BRIEF >> Render the lines starting at the one containing "Describe the element at coordinates (632, 350)" and ending at the one containing "The image size is (601, 631)." as a Markdown table with the columns Row and Line, one numbered row per line, skipping any blank lines.

RECORDS FOR PROCESSING >>
<<<<
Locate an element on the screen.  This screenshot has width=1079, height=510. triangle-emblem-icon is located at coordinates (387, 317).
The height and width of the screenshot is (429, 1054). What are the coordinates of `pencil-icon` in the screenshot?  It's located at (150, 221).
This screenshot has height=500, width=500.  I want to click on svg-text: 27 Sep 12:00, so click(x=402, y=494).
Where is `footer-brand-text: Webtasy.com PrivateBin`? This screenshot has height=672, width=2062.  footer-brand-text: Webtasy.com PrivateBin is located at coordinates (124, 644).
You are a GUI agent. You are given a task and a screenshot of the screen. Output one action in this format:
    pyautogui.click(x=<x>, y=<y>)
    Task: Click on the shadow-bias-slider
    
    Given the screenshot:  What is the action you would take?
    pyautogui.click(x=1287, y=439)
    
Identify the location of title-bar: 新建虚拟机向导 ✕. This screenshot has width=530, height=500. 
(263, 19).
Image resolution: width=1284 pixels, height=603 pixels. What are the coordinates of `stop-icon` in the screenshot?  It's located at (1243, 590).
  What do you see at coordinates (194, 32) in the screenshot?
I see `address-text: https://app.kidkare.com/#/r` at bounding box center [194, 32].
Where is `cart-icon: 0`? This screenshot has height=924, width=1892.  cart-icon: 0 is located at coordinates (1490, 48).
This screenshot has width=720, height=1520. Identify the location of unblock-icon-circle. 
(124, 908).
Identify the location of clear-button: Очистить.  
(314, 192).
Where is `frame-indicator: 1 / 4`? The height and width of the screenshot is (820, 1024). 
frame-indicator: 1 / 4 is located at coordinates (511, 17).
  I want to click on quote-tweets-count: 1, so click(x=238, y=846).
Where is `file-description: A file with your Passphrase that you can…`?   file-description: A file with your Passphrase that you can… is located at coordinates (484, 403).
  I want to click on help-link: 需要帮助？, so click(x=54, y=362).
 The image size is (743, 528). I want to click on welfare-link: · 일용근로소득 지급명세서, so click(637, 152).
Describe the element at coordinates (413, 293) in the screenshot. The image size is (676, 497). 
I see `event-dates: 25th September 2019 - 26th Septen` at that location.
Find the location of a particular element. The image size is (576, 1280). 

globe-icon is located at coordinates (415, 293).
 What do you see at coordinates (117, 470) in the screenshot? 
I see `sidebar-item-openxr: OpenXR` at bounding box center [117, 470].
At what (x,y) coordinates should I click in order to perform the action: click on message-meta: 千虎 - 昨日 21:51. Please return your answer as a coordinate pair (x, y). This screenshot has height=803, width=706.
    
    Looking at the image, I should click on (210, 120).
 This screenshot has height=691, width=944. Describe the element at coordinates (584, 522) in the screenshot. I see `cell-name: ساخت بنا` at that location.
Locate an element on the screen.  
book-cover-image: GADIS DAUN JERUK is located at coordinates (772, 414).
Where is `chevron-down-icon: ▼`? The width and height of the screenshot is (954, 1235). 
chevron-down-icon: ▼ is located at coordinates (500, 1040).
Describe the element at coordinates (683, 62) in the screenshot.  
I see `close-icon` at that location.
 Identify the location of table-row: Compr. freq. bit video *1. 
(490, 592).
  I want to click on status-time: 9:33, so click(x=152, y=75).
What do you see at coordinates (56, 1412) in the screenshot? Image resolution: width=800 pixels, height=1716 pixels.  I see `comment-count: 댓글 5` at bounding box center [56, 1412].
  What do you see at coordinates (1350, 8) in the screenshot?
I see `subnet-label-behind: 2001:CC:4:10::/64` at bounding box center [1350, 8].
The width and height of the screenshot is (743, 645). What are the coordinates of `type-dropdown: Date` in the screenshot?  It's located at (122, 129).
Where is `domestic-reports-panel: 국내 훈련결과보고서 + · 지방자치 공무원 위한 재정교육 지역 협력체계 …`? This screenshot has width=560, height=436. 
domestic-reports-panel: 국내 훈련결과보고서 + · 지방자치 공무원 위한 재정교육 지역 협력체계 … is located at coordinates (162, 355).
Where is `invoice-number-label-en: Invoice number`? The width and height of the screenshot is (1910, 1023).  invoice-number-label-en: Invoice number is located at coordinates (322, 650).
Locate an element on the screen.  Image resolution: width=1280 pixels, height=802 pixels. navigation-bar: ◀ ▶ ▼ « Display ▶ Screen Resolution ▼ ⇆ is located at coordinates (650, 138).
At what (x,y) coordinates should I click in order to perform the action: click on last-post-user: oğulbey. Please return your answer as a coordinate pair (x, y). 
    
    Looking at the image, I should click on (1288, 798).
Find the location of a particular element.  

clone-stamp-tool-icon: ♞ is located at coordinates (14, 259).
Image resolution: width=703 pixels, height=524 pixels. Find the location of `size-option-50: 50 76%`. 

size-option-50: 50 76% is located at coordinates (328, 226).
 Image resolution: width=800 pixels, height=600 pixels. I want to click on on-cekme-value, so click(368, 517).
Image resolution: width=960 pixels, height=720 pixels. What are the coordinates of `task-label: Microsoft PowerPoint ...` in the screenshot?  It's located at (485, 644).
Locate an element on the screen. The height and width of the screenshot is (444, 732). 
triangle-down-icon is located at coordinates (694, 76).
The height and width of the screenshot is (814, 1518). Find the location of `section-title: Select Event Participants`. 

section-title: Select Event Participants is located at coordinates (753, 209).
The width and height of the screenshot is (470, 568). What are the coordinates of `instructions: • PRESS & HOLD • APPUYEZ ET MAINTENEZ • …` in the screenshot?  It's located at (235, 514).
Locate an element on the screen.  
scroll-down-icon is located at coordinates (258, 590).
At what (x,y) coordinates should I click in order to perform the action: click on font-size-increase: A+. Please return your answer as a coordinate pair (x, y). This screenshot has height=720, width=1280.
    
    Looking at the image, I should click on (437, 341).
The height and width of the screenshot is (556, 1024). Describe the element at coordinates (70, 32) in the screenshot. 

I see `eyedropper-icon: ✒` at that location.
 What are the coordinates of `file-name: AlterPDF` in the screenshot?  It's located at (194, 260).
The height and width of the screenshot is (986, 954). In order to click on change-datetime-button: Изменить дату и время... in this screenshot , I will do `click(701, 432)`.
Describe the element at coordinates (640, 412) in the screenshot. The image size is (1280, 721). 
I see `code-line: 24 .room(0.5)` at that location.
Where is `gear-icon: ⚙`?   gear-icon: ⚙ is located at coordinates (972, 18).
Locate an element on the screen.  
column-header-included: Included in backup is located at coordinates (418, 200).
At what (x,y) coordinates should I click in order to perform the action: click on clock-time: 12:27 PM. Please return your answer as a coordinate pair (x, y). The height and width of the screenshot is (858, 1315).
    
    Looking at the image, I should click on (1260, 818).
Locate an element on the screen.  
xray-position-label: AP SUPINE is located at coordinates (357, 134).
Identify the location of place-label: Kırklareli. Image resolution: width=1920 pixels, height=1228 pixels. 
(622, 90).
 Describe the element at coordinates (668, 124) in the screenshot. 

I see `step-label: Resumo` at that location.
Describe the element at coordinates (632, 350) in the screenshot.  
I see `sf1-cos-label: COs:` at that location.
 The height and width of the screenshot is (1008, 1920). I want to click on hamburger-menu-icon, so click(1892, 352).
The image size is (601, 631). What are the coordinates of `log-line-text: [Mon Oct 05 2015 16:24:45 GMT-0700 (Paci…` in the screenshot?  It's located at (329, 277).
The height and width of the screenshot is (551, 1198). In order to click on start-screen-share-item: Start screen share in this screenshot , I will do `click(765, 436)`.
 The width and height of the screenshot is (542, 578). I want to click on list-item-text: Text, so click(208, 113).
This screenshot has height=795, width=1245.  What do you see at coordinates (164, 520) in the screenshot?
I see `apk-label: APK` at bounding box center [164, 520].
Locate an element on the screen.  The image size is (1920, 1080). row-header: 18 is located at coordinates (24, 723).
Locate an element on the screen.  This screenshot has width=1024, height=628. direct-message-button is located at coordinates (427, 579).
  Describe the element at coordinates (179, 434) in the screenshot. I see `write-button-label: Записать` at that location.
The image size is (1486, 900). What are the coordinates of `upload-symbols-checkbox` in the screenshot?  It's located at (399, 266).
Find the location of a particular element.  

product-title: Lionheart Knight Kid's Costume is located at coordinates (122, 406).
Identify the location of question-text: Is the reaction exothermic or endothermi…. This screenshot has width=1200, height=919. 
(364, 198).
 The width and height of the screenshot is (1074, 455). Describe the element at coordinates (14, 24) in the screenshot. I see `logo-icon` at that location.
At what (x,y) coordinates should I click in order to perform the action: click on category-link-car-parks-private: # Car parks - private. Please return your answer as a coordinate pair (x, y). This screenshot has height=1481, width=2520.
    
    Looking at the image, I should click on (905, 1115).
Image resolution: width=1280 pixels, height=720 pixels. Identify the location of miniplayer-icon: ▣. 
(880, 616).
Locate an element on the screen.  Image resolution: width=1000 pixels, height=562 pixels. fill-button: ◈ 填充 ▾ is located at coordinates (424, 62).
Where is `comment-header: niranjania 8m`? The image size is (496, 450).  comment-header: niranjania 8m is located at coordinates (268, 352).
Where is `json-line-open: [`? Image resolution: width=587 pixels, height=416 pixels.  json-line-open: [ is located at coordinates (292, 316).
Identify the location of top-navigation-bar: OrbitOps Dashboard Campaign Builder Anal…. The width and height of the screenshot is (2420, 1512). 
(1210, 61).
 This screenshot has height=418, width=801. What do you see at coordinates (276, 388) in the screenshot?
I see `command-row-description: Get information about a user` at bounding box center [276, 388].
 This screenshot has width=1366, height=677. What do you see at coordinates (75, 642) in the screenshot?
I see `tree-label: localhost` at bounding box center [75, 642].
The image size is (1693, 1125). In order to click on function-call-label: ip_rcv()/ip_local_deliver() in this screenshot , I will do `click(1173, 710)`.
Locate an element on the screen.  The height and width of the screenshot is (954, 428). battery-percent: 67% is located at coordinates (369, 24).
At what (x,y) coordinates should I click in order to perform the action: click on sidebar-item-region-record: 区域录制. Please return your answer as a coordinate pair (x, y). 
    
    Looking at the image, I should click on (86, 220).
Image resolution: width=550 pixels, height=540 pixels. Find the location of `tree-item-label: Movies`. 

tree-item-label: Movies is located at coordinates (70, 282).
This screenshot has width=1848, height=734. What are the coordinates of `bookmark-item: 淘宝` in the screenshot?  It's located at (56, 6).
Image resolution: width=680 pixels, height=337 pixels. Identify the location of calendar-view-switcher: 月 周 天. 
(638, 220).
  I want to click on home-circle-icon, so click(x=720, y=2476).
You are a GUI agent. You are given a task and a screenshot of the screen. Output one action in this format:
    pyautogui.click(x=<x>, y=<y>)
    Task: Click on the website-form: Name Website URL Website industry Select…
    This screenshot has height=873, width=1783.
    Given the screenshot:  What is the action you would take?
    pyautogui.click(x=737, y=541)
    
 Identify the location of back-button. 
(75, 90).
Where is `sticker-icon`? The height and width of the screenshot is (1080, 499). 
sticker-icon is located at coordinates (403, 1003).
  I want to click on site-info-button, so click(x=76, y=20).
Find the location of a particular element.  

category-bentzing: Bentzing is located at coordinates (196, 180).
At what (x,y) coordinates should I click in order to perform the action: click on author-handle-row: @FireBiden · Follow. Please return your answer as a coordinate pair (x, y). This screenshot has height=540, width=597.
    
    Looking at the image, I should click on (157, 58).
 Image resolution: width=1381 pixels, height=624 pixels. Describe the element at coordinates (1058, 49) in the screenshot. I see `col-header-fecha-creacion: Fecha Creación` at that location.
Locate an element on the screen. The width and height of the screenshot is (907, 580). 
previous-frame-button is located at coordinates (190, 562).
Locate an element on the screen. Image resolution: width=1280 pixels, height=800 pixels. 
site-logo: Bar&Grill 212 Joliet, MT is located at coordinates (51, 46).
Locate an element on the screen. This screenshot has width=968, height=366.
>>>>
ANSWER FOR THIS EXERCISE >>
| Row | Line |
|---|---|
| 1 | Describe the element at coordinates (632, 350) in the screenshot.   |
| 2 | I see `sf1-cos-label: COs:` at that location. |
| 3 |  The height and width of the screenshot is (1008, 1920). I want to click on hamburger-menu-icon, so click(1892, 352). |
| 4 | The image size is (601, 631). What are the coordinates of `log-line-text: [Mon Oct 05 2015 16:24:45 GMT-0700 (Paci…` in the screenshot?  It's located at (329, 277). |